2) In which way can specifics, not generalizations or summaries, be given that will enlighten the reader about a subject-matter crucial to the performance of Bach’s sacred works, now and into the future?

Without this type of point-for-point, on-specific-target approach, the respondent’s needlessly self-promoting commentary becomes entirely ineffectual in engaging a meaningful discussion regarding the very specific, objective facts upon which the OVPP/OPPP theory is constructed.

Bradley Lehman wrote (June 8, 2004):
[To Thomas Braatz] Tom: instead of all this wild-guessing what the articles say, and the posturing about how you supposedly understand it all better than anybody, why not just go to a library, pick up that issue of Early Music, and read the Rifkin and Geck articles?

How are you so sure that any of it "certainly falls short of the mark" or "is extremely misleading" while you haven't even looked at it (as your posting here makes clear that you have not)?

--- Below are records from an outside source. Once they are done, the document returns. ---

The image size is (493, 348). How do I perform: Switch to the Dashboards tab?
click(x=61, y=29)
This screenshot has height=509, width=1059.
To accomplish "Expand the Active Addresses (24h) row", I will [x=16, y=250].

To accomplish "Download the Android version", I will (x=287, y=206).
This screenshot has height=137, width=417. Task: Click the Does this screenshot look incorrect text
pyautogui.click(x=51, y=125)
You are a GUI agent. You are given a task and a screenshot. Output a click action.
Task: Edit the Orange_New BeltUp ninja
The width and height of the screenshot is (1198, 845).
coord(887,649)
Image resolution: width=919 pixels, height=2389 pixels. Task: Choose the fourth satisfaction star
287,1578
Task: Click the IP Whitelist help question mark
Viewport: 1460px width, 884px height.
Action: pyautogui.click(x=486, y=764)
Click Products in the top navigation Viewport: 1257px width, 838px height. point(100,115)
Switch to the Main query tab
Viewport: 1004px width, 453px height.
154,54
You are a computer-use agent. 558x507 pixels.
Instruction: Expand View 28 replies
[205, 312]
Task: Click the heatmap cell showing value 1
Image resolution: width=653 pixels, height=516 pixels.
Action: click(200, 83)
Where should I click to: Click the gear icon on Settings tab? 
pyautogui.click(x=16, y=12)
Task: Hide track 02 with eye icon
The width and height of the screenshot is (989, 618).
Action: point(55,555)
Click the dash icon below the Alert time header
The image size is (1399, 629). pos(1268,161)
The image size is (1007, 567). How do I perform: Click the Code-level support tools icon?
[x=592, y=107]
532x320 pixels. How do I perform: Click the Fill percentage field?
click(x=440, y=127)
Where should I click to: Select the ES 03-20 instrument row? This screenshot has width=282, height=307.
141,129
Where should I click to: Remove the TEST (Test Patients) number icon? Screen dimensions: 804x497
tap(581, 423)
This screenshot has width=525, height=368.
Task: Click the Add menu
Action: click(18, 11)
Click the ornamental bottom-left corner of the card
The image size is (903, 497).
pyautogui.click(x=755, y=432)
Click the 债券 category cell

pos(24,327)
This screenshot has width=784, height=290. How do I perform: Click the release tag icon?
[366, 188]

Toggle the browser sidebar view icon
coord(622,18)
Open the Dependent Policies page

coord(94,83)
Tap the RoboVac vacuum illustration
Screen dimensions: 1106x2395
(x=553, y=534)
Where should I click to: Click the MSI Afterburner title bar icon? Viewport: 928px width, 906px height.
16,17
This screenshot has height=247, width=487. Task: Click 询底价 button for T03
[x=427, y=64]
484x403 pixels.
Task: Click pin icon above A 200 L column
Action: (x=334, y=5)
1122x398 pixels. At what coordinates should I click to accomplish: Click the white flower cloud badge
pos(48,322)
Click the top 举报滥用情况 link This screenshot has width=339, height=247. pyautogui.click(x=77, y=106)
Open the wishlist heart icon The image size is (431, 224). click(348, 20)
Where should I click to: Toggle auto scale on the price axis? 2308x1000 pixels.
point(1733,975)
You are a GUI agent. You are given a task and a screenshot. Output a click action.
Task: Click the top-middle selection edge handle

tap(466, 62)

As for Geck, his article has 56 footnotes citing Schering and many other researchers.

As for the several patronizing places in this posting where you instruct me how to think: give it up. I think for myself, as scholarly performers must always do, and I don't need your unsolicited chiding how I should do it better. (Nor do Rifkin or any other serious researchers need your "corrections" to either their technique or their material.) All I did here was mention here two articles that I enjoyed reading recently; what's the big problem?

A suggestion, free advice is being given out anyway: if you believe you have something on these guys, some better evidence than any real specialist working in this field has, why not go ahead and propose an article of your own for some suitable journal, and then go write it? Or, go make some recordings or conduct some public performances in the way you believe is correct. Turn your energy to something positive, instead of complaining to an internet list that in your opinion real scholars are incompetent, misguided, and so ignorant that they can't recognize any errors in their work. If you want to rebut Parrott and Rifkin in print, go give it a try...prepared to draw just as serious criticism of yourself and your research as you foist so readily on those guys. If you're trying to play hardball, go do it. If not, then perhaps your time would be better spent reading more, instead of criticizing things you haven't studied (an irresponsible technique, at best).

Thomas Braatz wrote (June 8, 2004):
>>How are you so sure that any of it "certainly falls short of the mark" or "is extremely misleading" while you haven't even looked at it (as your posting here makes clear that you have not)?<<
The final three paragraphs of an article will usually contain a summary. This is usually not the place where key evidence is given, but rather grand overstatements are offered as ‘clinchers.’ Thus far, no evidence to the contrary has been shared with this mailing list which would help to correct my observation.

>>As for Geck, his article has 56 footnotes citing Schering and many other researchers.<<
This is a very sensible approach for Geck, not ‘to reinvent the wheel’ when most of this important work had already been done by Schering.

>>As for the several patronizing places in this posting where you instruct me how to think: give it up.<<
I am only attempting (probably now for the last time) to get a straightforward answer that is to the point on issues of Bach’s performance practices that do really matter. It appears that a university education with degrees in music does not automatically grant the individual the gift to focus directly upon specific issues which matter greatly in the world of historically informed performances.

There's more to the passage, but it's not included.